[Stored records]
==*==
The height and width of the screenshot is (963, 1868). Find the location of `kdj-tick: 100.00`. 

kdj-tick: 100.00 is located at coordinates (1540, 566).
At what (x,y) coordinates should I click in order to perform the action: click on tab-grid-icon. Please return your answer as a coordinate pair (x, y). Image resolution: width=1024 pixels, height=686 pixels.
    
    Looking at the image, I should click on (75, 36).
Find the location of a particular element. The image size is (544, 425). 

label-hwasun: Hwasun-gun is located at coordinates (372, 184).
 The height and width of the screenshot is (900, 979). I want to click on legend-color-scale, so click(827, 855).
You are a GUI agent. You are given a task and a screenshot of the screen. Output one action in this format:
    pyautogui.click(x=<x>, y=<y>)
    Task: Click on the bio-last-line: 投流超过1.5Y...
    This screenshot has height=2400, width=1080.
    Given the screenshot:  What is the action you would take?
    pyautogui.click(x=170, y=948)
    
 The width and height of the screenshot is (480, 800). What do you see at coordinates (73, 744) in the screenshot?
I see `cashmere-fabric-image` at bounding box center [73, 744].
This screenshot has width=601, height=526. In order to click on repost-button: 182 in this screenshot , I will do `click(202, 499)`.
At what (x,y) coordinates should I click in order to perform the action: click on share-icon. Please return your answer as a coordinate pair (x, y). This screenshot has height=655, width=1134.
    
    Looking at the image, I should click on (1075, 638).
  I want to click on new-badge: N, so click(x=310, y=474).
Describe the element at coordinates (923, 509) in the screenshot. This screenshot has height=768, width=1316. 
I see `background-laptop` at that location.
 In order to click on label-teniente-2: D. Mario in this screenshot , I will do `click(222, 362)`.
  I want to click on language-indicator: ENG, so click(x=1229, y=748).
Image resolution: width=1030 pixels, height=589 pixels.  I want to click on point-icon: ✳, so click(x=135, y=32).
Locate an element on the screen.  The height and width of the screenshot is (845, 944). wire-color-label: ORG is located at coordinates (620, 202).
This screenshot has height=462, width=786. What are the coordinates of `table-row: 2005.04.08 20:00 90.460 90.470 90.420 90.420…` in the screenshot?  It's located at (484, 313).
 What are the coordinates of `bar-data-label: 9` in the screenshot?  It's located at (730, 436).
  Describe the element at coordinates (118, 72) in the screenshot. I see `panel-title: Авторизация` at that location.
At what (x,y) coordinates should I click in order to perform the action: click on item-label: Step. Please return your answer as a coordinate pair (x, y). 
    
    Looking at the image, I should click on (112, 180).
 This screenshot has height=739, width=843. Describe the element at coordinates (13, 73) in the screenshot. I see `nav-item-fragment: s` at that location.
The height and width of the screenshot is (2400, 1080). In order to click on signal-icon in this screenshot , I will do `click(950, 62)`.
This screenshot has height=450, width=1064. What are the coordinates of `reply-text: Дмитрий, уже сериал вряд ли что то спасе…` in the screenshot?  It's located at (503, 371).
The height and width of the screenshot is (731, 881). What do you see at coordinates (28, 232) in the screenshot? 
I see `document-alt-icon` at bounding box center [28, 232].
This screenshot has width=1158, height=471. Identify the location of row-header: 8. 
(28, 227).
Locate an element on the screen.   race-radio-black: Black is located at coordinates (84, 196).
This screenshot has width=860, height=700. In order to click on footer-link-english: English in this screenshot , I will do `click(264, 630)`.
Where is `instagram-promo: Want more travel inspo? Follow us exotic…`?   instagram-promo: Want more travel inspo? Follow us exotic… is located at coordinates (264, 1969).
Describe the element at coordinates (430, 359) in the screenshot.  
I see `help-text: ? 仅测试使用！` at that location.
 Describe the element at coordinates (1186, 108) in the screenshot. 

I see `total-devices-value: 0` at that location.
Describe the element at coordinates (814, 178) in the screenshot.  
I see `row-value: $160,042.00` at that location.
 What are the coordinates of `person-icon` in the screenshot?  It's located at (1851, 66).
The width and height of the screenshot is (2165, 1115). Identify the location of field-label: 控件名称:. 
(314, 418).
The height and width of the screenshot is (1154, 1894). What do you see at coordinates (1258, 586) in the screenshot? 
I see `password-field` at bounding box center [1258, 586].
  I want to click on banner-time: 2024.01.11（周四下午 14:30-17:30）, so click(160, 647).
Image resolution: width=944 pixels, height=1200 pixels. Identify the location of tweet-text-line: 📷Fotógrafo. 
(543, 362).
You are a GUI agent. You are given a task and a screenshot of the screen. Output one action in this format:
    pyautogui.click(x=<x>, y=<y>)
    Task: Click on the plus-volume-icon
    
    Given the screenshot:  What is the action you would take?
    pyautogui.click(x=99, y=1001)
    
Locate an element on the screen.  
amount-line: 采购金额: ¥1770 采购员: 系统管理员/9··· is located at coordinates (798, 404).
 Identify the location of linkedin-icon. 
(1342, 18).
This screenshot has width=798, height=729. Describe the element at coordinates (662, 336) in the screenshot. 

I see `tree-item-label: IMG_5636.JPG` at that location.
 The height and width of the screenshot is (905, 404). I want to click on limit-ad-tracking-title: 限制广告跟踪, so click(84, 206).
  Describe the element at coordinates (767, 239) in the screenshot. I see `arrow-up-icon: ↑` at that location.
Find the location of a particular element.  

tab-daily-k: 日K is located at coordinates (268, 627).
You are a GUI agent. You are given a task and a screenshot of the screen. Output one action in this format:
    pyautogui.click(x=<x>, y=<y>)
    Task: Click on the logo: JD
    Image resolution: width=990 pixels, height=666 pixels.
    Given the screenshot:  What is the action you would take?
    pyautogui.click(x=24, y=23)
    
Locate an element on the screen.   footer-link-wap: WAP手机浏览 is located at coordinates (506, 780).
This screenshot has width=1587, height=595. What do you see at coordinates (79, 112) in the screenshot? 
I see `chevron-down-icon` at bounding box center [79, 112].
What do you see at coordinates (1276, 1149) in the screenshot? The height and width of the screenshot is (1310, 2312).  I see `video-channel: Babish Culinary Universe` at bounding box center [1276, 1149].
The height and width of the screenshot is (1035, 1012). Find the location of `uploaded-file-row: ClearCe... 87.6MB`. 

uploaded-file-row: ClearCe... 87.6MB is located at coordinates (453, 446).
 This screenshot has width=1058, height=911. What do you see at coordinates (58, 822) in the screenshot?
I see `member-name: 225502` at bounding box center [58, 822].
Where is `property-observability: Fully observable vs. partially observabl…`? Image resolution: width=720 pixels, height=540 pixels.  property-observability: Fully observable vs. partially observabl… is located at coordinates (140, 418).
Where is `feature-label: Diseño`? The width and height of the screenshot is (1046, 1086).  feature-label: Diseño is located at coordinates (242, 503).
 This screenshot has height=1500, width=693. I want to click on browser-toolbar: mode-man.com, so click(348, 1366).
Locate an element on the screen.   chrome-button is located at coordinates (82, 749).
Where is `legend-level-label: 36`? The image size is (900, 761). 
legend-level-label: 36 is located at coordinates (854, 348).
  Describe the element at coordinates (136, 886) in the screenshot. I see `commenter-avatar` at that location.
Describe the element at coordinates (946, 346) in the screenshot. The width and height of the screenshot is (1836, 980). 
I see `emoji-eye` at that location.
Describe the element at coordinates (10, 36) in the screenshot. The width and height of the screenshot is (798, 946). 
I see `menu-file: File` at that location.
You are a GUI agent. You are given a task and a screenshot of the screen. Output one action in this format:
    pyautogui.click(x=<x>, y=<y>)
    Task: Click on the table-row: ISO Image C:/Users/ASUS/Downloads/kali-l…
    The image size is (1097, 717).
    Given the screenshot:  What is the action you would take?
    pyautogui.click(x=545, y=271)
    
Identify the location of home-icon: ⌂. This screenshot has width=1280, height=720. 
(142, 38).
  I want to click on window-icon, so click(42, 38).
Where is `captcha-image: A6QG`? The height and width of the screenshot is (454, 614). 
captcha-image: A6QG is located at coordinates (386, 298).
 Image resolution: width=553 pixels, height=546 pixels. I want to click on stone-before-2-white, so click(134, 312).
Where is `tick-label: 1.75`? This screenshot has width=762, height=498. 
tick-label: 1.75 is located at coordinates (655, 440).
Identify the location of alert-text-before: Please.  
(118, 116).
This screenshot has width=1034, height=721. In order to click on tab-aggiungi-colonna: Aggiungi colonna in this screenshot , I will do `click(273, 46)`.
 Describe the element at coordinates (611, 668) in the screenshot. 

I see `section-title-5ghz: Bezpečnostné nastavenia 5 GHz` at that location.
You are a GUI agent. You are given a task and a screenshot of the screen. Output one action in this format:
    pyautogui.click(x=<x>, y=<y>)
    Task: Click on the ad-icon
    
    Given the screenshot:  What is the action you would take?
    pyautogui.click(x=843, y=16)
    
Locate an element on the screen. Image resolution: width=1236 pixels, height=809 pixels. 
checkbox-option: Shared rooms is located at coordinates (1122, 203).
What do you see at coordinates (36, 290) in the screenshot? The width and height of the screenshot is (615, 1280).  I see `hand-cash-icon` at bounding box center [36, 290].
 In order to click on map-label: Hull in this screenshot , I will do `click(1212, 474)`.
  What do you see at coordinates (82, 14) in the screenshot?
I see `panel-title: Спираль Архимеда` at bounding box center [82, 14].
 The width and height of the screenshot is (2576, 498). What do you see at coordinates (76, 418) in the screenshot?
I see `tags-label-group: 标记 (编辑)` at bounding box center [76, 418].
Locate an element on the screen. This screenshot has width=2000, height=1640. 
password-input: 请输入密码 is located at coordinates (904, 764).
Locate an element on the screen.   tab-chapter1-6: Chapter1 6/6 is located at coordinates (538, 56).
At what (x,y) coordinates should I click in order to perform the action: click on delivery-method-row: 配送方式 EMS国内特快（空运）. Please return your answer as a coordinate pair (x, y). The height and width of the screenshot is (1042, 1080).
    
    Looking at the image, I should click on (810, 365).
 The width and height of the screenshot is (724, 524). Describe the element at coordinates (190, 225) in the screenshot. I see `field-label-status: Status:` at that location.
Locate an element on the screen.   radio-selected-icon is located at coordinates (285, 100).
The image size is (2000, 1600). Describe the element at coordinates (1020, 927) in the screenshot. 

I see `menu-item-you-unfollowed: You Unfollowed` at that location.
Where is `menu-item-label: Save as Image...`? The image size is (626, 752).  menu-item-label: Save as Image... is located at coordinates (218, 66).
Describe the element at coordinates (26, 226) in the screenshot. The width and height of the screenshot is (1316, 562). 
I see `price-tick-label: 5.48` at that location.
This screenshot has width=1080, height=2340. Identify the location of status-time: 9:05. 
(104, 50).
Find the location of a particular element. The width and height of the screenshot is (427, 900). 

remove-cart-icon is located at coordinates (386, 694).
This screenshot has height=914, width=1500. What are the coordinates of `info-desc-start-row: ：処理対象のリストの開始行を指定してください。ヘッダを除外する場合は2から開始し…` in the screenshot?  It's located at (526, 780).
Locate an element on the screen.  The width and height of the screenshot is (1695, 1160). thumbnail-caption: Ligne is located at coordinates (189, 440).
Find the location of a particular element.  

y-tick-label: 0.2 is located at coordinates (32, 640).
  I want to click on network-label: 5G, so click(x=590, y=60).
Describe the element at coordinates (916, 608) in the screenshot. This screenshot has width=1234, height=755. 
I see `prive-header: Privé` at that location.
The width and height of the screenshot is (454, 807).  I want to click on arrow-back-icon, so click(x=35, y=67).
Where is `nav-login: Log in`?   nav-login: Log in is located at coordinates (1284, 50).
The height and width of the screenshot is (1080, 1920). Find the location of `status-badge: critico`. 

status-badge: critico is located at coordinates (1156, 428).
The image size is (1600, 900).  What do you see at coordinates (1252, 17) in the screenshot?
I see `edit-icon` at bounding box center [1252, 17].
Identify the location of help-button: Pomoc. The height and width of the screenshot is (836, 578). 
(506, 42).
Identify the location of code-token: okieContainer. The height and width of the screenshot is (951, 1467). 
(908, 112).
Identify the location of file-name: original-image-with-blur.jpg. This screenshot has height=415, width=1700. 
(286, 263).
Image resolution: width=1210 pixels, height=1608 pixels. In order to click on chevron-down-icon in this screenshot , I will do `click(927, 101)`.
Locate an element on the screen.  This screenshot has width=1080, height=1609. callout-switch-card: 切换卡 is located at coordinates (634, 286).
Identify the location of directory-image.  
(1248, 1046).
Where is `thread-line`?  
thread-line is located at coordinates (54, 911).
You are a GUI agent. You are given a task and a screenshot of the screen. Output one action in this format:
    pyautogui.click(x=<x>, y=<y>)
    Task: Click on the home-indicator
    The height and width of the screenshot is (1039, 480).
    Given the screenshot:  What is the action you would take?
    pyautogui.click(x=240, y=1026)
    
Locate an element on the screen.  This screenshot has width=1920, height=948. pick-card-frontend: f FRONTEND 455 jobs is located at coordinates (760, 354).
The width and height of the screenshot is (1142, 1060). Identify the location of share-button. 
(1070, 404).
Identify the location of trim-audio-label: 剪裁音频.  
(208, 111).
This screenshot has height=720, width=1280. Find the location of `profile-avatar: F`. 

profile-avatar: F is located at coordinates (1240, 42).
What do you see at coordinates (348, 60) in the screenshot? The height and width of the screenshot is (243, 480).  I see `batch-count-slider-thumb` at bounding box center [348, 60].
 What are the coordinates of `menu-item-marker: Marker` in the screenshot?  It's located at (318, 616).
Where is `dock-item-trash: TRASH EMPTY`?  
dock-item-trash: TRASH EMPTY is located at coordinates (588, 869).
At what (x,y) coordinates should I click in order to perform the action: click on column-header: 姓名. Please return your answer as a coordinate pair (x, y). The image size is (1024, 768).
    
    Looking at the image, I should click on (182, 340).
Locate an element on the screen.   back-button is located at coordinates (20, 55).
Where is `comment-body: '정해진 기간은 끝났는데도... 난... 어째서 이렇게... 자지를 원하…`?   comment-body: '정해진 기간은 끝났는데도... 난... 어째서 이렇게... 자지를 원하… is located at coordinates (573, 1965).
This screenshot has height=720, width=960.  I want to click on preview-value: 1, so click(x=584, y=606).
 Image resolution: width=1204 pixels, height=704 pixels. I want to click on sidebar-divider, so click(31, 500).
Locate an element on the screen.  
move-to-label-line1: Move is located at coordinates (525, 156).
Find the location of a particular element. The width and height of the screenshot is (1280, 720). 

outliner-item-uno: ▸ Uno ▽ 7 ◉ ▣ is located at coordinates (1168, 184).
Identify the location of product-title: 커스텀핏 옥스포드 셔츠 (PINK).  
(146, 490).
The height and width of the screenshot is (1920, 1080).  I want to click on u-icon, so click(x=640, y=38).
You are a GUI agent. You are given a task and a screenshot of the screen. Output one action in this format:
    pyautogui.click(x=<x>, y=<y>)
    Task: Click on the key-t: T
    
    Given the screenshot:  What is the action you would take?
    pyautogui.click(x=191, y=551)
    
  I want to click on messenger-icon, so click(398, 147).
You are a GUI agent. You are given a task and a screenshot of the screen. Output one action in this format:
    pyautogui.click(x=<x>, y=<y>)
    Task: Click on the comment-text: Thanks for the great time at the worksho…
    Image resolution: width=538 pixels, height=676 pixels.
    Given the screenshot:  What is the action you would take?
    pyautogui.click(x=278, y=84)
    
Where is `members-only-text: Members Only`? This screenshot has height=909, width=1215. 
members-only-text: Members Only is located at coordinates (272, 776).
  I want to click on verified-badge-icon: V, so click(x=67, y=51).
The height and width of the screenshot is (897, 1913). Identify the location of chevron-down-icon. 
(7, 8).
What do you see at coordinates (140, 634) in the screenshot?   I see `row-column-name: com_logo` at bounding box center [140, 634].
==*==
### What you need to do
Convert the rows, from the first line up to and including the line with "kdj-tick: 100.00 is", into a numbered list, omitting any blank lines.

### Solution
1. The height and width of the screenshot is (963, 1868). Find the location of `kdj-tick: 100.00`. 
2. kdj-tick: 100.00 is located at coordinates (1540, 566).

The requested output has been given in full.